BEGIN Input records

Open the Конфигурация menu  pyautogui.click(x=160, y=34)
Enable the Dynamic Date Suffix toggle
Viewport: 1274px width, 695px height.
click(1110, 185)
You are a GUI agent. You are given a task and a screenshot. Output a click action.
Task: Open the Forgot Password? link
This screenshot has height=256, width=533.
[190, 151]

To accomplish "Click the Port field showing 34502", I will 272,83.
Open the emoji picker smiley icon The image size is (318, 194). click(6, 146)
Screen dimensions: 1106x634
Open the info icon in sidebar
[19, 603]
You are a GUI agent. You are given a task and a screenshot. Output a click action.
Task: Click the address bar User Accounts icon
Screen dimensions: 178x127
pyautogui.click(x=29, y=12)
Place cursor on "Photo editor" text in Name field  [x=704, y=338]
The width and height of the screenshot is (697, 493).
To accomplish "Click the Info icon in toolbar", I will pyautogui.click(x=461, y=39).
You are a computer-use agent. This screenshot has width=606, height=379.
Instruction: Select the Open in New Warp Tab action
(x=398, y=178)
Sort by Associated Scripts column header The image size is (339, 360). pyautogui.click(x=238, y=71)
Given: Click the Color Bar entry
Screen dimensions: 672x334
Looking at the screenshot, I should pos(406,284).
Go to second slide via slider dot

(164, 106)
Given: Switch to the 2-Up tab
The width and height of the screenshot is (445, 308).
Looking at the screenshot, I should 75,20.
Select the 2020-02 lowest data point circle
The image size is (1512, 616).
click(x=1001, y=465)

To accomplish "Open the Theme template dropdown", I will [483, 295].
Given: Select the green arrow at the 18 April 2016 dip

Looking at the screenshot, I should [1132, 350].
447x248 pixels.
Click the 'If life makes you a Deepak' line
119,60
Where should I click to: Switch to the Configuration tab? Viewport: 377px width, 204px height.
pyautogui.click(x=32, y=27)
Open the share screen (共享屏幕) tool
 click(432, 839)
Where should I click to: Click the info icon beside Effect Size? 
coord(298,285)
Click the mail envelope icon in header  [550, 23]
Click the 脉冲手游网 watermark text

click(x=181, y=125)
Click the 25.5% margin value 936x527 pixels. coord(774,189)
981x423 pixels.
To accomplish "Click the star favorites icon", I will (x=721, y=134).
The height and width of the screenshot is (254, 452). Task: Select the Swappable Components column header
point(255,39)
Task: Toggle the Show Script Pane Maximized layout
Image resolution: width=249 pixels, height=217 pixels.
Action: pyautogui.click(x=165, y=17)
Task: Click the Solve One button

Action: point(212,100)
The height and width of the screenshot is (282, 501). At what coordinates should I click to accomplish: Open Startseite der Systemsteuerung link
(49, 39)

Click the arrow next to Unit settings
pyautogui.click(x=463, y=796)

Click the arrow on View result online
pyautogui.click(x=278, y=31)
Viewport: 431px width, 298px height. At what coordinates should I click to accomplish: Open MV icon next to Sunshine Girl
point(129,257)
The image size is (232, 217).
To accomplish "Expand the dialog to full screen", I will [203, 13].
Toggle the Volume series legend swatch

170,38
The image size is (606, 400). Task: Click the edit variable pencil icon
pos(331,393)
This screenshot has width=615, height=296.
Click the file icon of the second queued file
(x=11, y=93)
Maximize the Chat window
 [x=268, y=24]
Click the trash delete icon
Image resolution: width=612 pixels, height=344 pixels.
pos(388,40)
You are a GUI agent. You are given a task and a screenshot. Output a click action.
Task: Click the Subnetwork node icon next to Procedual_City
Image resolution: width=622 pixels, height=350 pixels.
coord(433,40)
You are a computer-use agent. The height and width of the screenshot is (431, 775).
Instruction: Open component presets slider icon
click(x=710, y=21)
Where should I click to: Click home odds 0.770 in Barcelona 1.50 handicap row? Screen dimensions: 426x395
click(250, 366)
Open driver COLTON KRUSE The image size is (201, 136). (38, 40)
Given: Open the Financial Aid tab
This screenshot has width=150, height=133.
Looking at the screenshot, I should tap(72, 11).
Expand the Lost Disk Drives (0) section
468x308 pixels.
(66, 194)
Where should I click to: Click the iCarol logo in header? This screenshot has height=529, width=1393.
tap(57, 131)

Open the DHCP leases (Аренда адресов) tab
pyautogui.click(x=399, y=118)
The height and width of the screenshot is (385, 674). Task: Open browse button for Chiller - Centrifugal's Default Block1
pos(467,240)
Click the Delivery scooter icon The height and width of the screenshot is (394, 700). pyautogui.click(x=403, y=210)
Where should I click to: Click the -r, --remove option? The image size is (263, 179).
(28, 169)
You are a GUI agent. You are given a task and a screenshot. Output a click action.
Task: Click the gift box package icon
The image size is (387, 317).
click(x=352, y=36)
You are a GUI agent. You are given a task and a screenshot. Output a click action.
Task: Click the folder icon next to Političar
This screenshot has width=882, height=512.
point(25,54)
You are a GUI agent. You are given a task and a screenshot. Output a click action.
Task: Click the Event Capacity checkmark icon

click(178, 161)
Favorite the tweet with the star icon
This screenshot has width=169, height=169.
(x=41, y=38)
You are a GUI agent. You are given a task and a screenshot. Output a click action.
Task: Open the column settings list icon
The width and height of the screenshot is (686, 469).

END Input records

Return each line from the data where the string "computer" can be found.

• **Expected answer**:
You are a computer-use agent. This screenshot has width=606, height=379.
You are a computer-use agent. The height and width of the screenshot is (431, 775).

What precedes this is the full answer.